Case Study 2 — Converged Versus Dedicated Storage Network
This case study is similar to Case Study 1. The difference is that the server is not running into a high CPU utilization anymore. Also, the average traffic in the no-drop class is 6 Gbps (60%), and the average traffic in lossy classes is 2 Gbps (20%). When application performance degradation is reported, the duration also coincides with 100% utilization on the converged link. After doing an investigation of the per-class traffic utilization, it was found that the traffic in the lossy class spiked from 2 Gbps to 5 Gbps. At the same time, the traffic in the no-drop class dipped from 6 Gbps to 5 Gbps. This is because on this 10 GbE link, the no-drop class was allocated a bandwidth guarantee of 5 Gbps (50%). But the collective ingress rate of the lossless traffic on other ports on this switch is still 6 Gbps. To equalize this traffic to 5 Gbps, this switch invokes PFC, which results in congestion spreading. This was confirmed with the spike in Tx Pause frames on the other ports on the switch that were receiving traffic to the sent out on the edge port. 本案例研究与案例研究 1 相似。不同之处在于服务器的 CPU 利用率不再很高。此外,无损类的平均流量为 6 Gbps(60%),有损类的平均流量为 2 Gbps(20%)。当报告应用性能下降时,持续时间也与会聚链路的 100% 利用率相吻合。对每类流量利用率进行调查后发现,有损类的流量从 2 Gbps 激增到 5 Gbps。同时,无损类的流量从 6 Gbps 下降到 5 Gbps。这是因为在这条 10 GbE 链路上,无损类被分配了 5 Gbps(50%)的带宽保证。但该交换机其他端口上无损流量的总入口速率仍为 6 Gbps。为了将这些流量均衡到 5 Gbps,该交换机调用了 PFC,从而导致拥塞扩散。交换机上接收边缘端口发送流量的其他端口上的 Tx 暂停帧峰值证实了这一点。
In this case study, the clear problem is the lack of capacity on the converged link and traffic contention on that link between no-drop and lossy class. This issue was resolved by adding another 10 GbE link. 在本案例研究中,明显的问题是融合链路的容量不足,以及无损和有损类之间的流量争用。通过增加另一条 10 GbE 链路,这一问题得以解决。
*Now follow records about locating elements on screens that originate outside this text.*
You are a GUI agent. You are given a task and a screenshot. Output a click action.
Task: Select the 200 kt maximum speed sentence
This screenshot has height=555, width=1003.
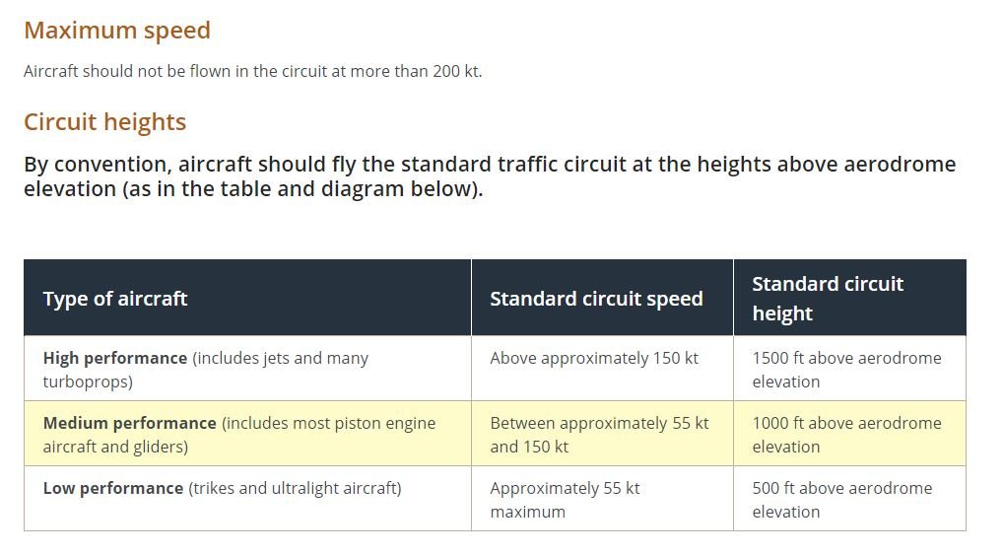252,71
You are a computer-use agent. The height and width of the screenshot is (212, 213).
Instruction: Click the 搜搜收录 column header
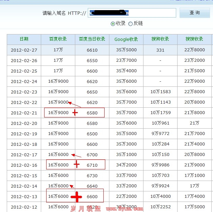[194, 39]
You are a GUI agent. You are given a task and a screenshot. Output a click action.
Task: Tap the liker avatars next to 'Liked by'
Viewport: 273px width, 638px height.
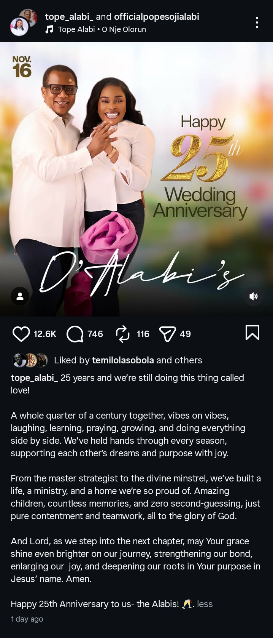30,360
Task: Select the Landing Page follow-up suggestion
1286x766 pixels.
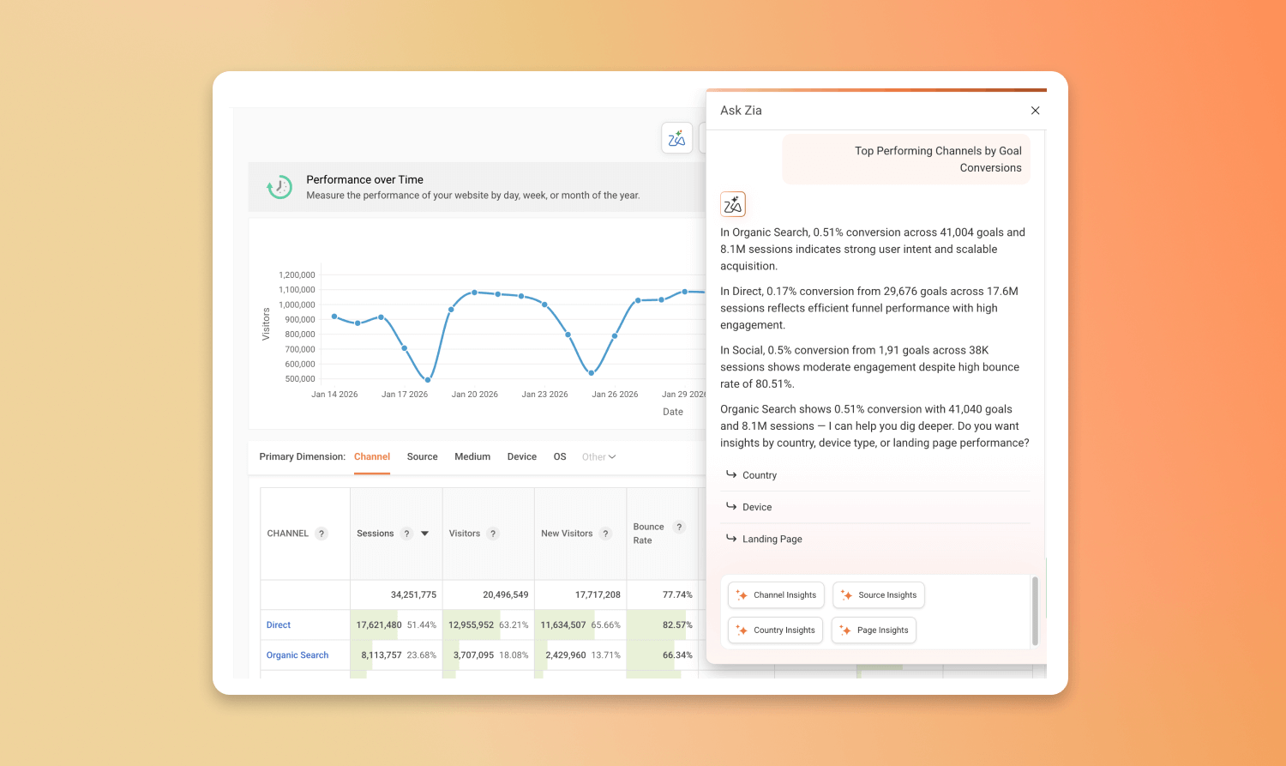Action: 772,540
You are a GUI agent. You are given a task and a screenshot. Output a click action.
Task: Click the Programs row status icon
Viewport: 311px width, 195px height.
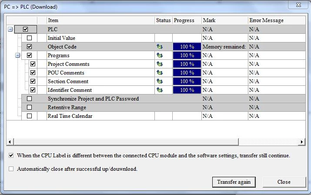160,55
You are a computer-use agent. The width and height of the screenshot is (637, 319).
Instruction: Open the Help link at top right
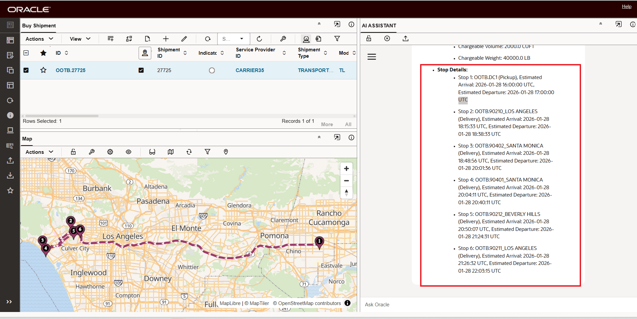point(626,6)
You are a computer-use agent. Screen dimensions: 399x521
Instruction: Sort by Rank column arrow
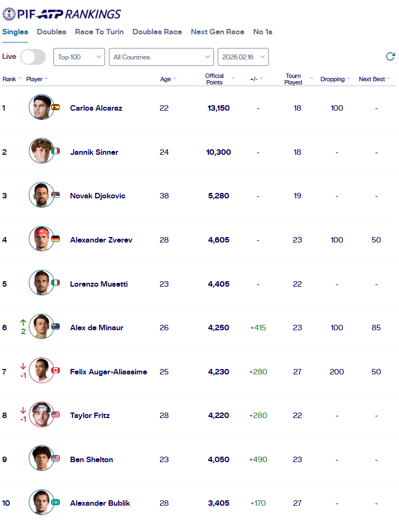point(20,79)
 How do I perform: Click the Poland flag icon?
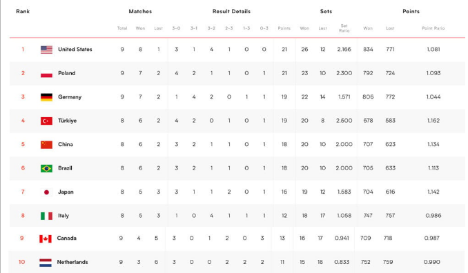pos(46,73)
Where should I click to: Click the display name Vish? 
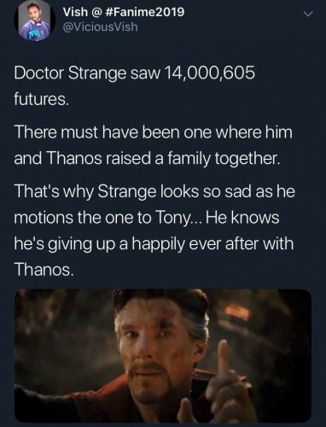(75, 12)
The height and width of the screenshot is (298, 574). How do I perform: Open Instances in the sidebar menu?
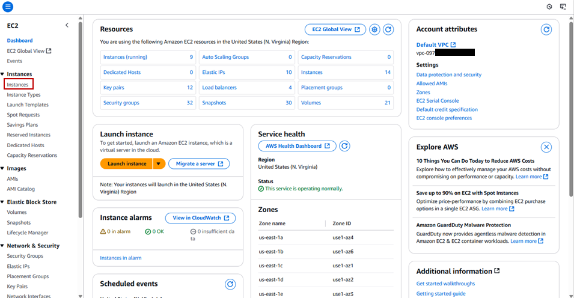18,85
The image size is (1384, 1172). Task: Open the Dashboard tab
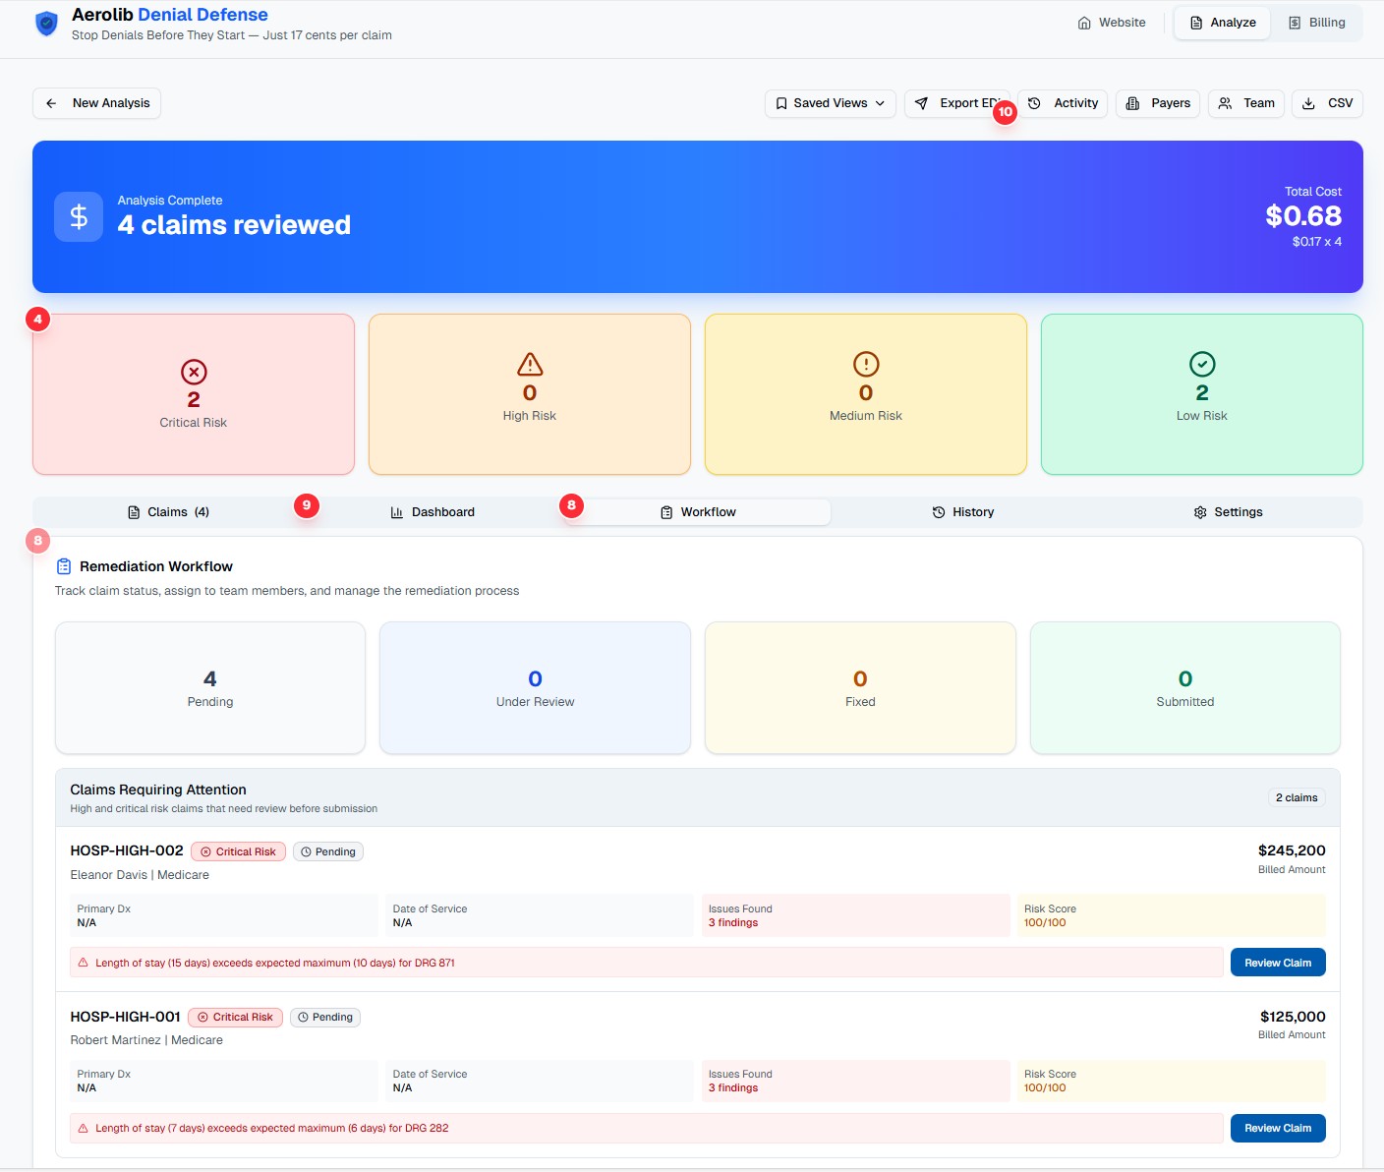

In this case study, it was chosen to use both links for both types of traffic (lossy and lossless), which is the approach of the shared storage network. A valid alternative approach would have been to dedicate one link to lossy (normal class) and the other link to lossless (no-drop class) traffic, which is the approach of the dedicated storage network. 在本案例研究中,两种类型的流量(有损和无损)都使用两条链路,这是共享存储网络的方法。另一种有效的方法是将一条链路专用于有损(普通级)流量,另一条链路专用于无损(无丢包级)流量,这就是专用存储网络的方法。
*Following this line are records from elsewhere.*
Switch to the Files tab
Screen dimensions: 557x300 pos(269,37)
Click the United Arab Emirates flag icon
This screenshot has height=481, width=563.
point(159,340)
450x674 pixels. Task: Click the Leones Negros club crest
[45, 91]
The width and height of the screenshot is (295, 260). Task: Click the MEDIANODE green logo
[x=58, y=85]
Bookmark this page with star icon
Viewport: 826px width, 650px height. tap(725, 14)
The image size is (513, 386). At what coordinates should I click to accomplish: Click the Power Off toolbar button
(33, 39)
The correct answer lies in the capacity of the link and the throughput that is expected on those links. A dedicated storage network is a different architecture and will require you to operate it differently. The pros are the independence of the fabrics, scalability, fault isolation, and easier troubleshooting. On the contrary, a dedicated storage network is more expensive to deploy and needs more resources to manage and operate. 正确答案在于链路的容量和这些链路的预期吞吐量。专用存储网络是一种不同的架构,需要以不同的方式进行操作。其优点在于结构的独立性、可扩展性、故障隔离和更易于故障排除。相反,专用存储网络的部署成本更高,需要更多资源来管理和运行。
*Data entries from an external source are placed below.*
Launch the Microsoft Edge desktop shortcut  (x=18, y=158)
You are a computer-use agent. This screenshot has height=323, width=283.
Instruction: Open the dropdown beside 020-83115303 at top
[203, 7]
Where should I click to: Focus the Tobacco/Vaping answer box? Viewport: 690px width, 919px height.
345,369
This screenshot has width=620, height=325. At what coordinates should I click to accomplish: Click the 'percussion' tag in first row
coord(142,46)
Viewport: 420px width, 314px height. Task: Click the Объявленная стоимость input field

Preventing Congestion in Lossless Ethernet Networks
The high-level approaches to eliminating or reducing congestion in lossless Ethernet networks are the same as the Fibre Channel fabrics. Over the decades, different transport types have implemented similar approaches with minor variations. Chapter 6 already explains the details of Preventing Congestion in Fibre Channel Fabrics. Because the hop-by-hop flow control leads to congestion spreading in both networks, the same concepts apply to lossless Ethernet networks as well, although there are implementation differences. 消除或减少无损以太网网络拥塞的高级方法与光纤通道结构相同。几十年来,不同的传输类型都采用了类似的方法,只是略有不同。第 6 章已详细介绍了在光纤通道 Fabric 中防止拥塞的方法。由于逐跳流量控制在两种网络中都会导致拥塞扩散,因此尽管在实现上存在差异,但相同的概念也适用于无损以太网网络。
Eliminating or Reducing Congestion — An Overview
Recall that a culprit is any device that causes congestion in a storage network. A victim is any device that is adversely affected by network congestion. 回想一下,"罪魁祸首 "是指造成存储网络拥塞的任何设备。受害者是受网络拥塞不利影响的任何设备。